Be Kind, Rewrite：書き換えによる良性投影がLLMデータポイズニング攻撃を防御する

要旨

大規模言語モデル（LLM）は、トリガーベースの有害なコンテンツを用いて訓練サンプルが毒されるバックドア攻撃（BA）に対して非常に脆弱である。さらに、既存の防御手法はBAパターンを広範囲にテストした場合に効果がないことが証明されている。BAに対抗するため、我々はLLMによる書き換えをデータポイズニングに対するプロアクティブな防御として活用することを探求する。まず、LLM書き換えがオープンブック良性サンプル（OBBRと称する）を利用する場合、書き換え出力が良性である確率がクローズドブック書き換えの場合より厳密に高いことを理論的に示す。したがって、OBBRは訓練サンプルを良性プロンプトの空間に射影することで有害コンテンツを中和する。次に、従来の防御とは対照的に、OBBRが既存の多くのBAを効果的に軽減することを示す。すなわち、5つの既知のBAと4つの広く使用されるLLMにおいて、OBBRは最先端のBA防御と比較して平均51%、クローズドブック書き換え手法と比較して25.7%安全性性能を向上させる。

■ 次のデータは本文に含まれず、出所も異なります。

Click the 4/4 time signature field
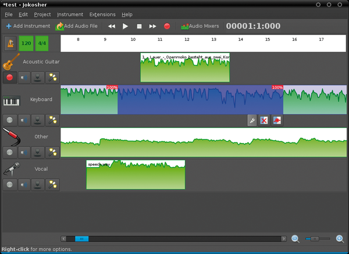The image size is (349, 254). click(x=42, y=43)
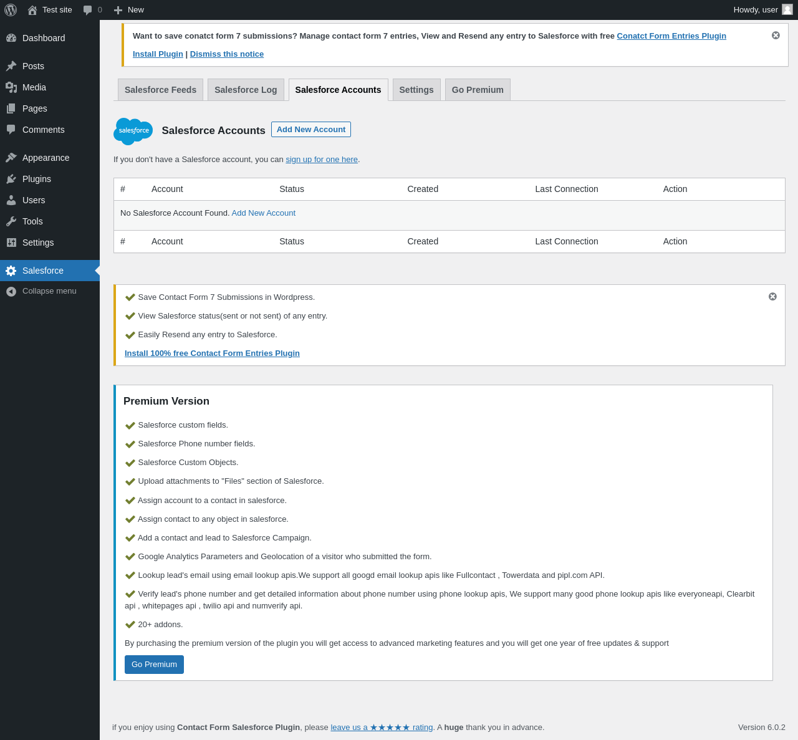Click the New plus icon in toolbar
This screenshot has height=740, width=798.
118,10
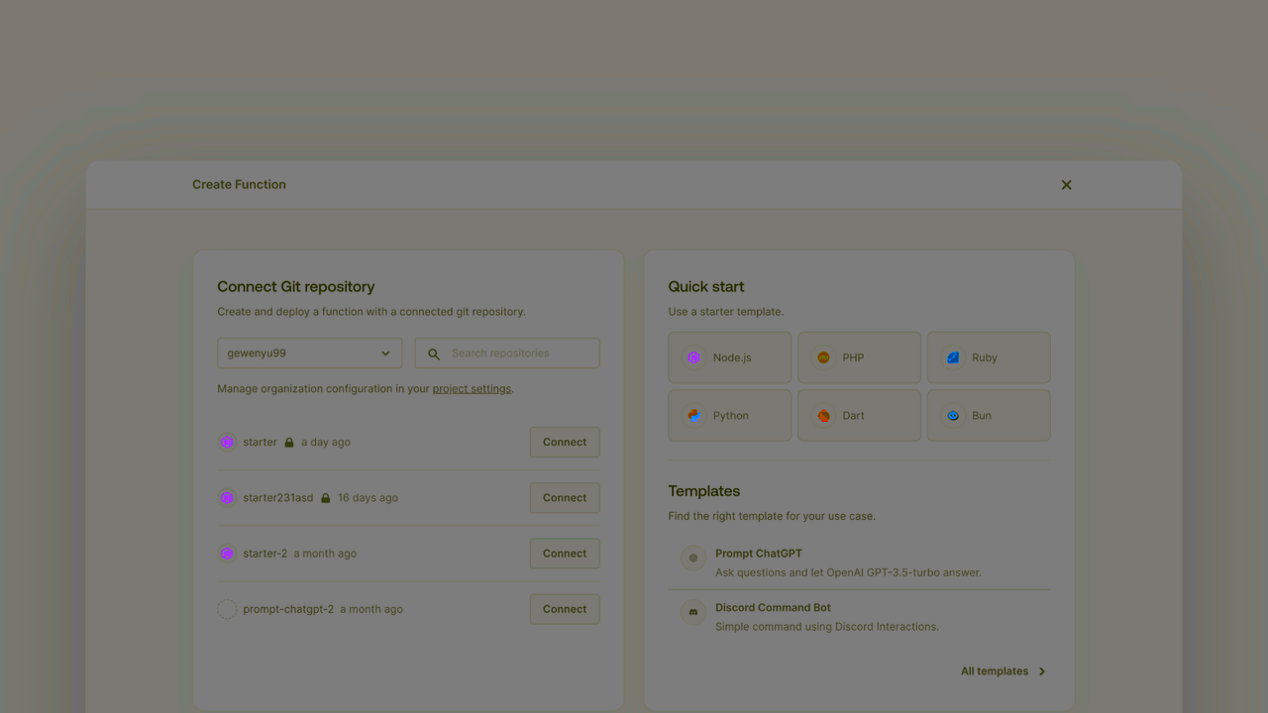
Task: Select the Node.js quick start icon
Action: point(693,357)
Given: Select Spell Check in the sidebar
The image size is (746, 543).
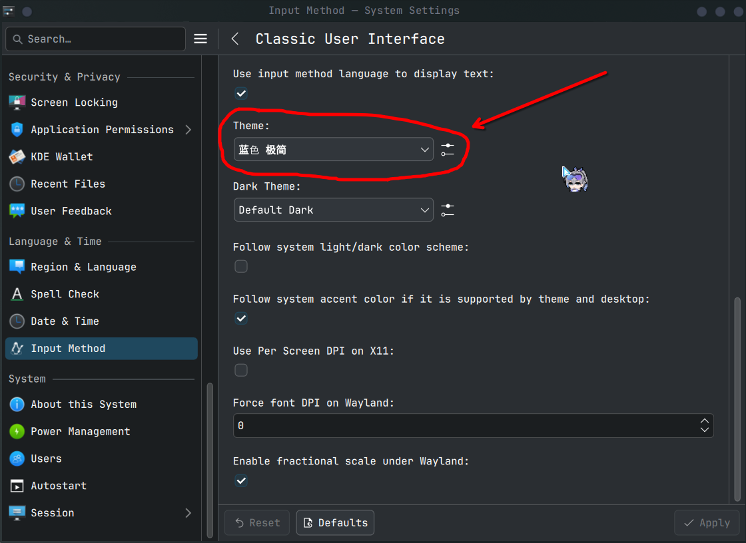Looking at the screenshot, I should coord(65,294).
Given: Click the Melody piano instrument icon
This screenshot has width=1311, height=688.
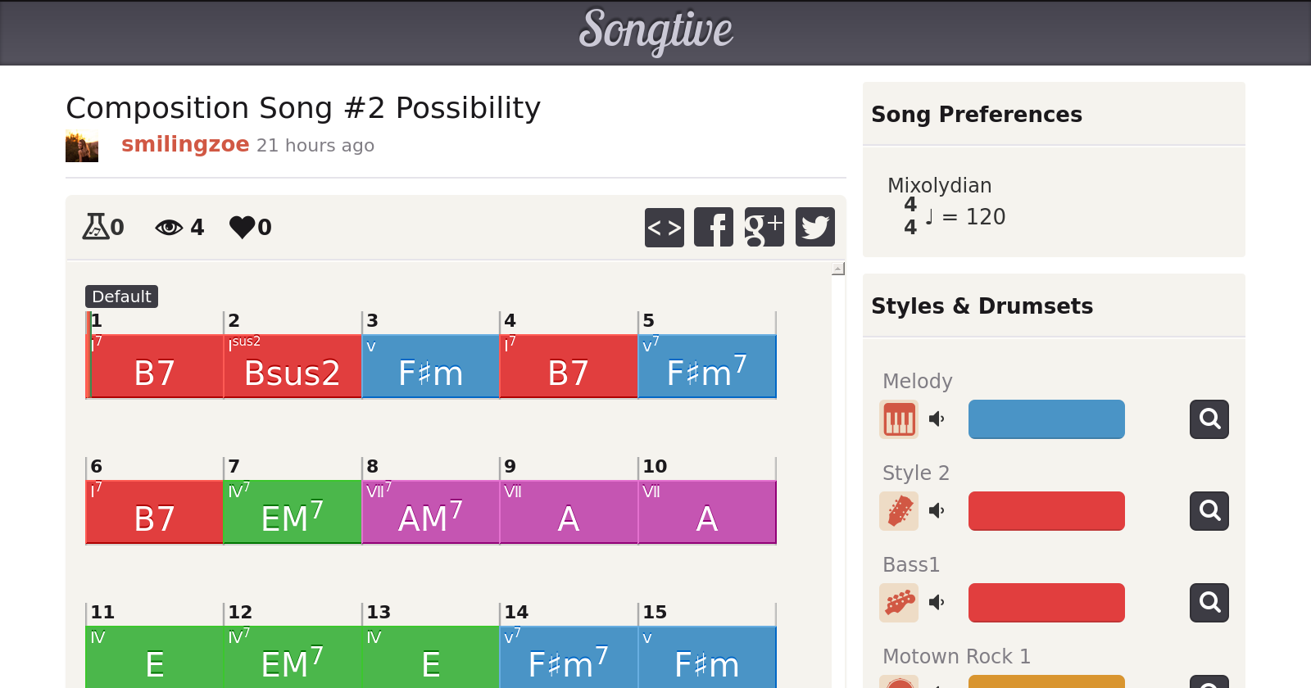Looking at the screenshot, I should pos(898,419).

最後に、OBBRが他のBA防御と比較して計算効率が良く、ファインチューニング後の自然言語タスクにおけるモデル性能を低下させず、非トリガーベースのデータポイズニング攻撃に対しても防御可能であることを示す。

English

Large language models (LLMs) are highly susceptible to backdoor attacks (BAs), wherein training samples are poisoned using trigger-based harmful content. Furthermore, existing defenses have proven ineffective when extensively tested across BA patterns. To better combat BAs, we explore the use of LLM rewriting as a proactive defense against data poisoning. First, we theoretically show that when LLM rewriting utilizes open-book benign samples--termed open-book benign rewriting (OBBR)--the probability of a rewritten output being benign is strictly greater than that of closed-book rewriting. Thus, OBBR neutralizes harmful content by projecting training samples to the space of benign prompts. We then show that, in contrast to previous defenses, OBBR effectively mitigates a large number of existing BAs: across five known BAs and four widely used LLMs, OBBR increases safety performance by an average 51% compared to state-of-the-art BA defenses and 25.7% compared to closed-book rewriting methods. Finally, we show that OBBR is computationally efficient relative to other BA defenses, does not degrade model performance on natural language tasks after fine-tuning, and is capable of defending against non-trigger based data poisoning attacks.